Todo empezó en el siglo X, cuando la fundación del monasterio de Sant Pere de les Puel·les favoreció que gente de todas partes fuera a instalarse en sus cercanías. En el siglo XII ya había existido una villa extramuros, y a finales del siglo XIII se incluyó dentro de las nuevas murallas de la ciudad.

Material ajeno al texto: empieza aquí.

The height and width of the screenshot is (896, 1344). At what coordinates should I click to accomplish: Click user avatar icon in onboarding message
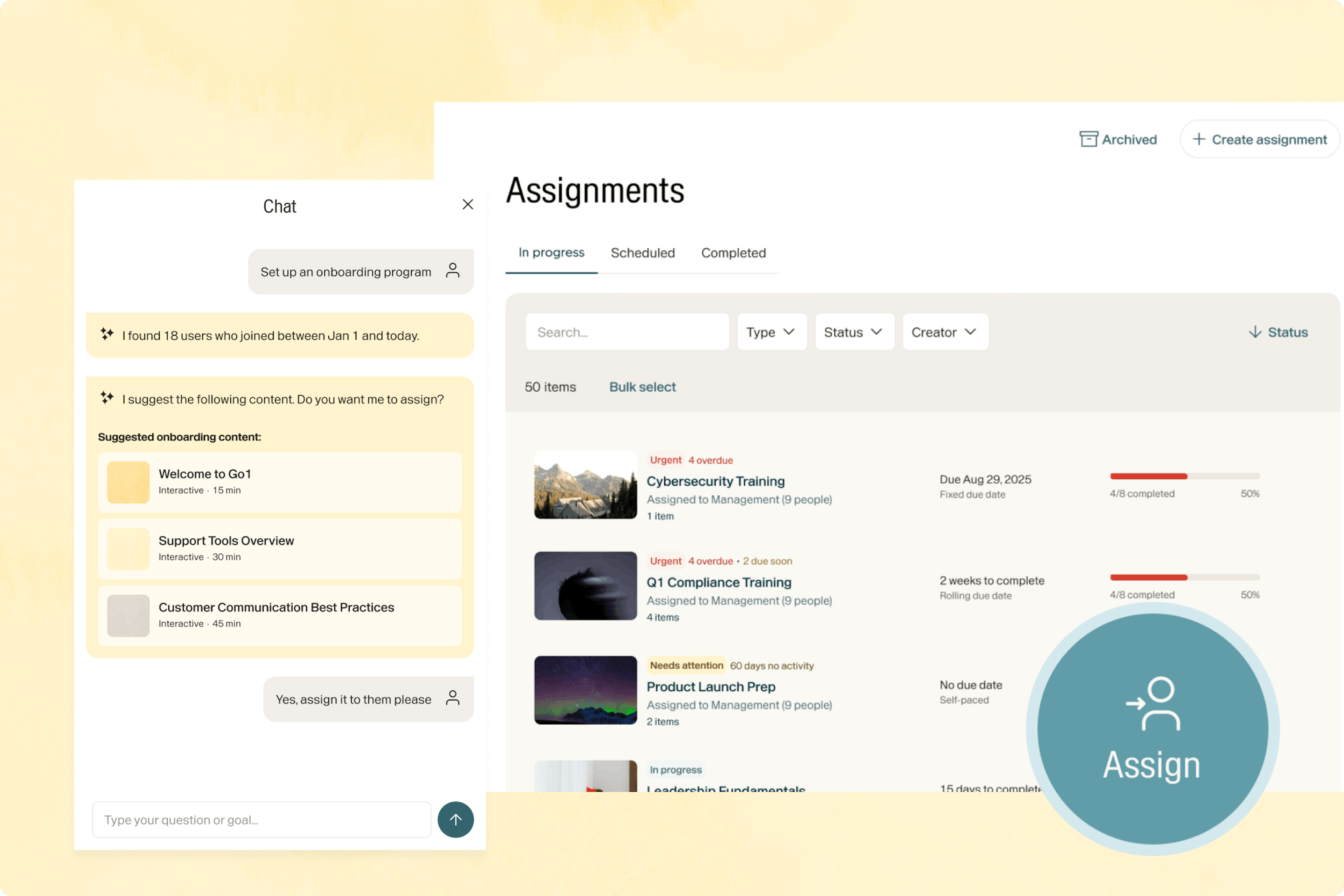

En el año 1873, se derribó el convento, y la comunidad religiosa se trasladó a Sarrià, donde se encuentra actualmente. En el barrio, solo quedó la iglesia.

La iglesia remendada

El muro de piedra visible desde la plaza da fe de los mil y un cambios que ha sufrido este templo. Mientras que el portal es del siglo XV, muchos otros elementos se han perdido o son posteriores: la planta original de cruz griega se modificó en una reforma posterior, el ábside también fue reemplazado por otro, y en el siglo XV se construyó un campanario que años más tarde también fue sustituido. En el año 1911, la iglesia fue reconstruida después de un incendio, durante la Guerra Civil fue quemada nuevamente y en el año 1945 otra vez restaurada, momento en que adoptó el aspecto ecléctico que tiene actualmente. A pesar de ello, en el interior todavía se conservan algunos vestigios de su origen románico, y la apariencia exterior, con el imponente portal, recuerda que este fue el nacimiento de todo un gran barrio medieval.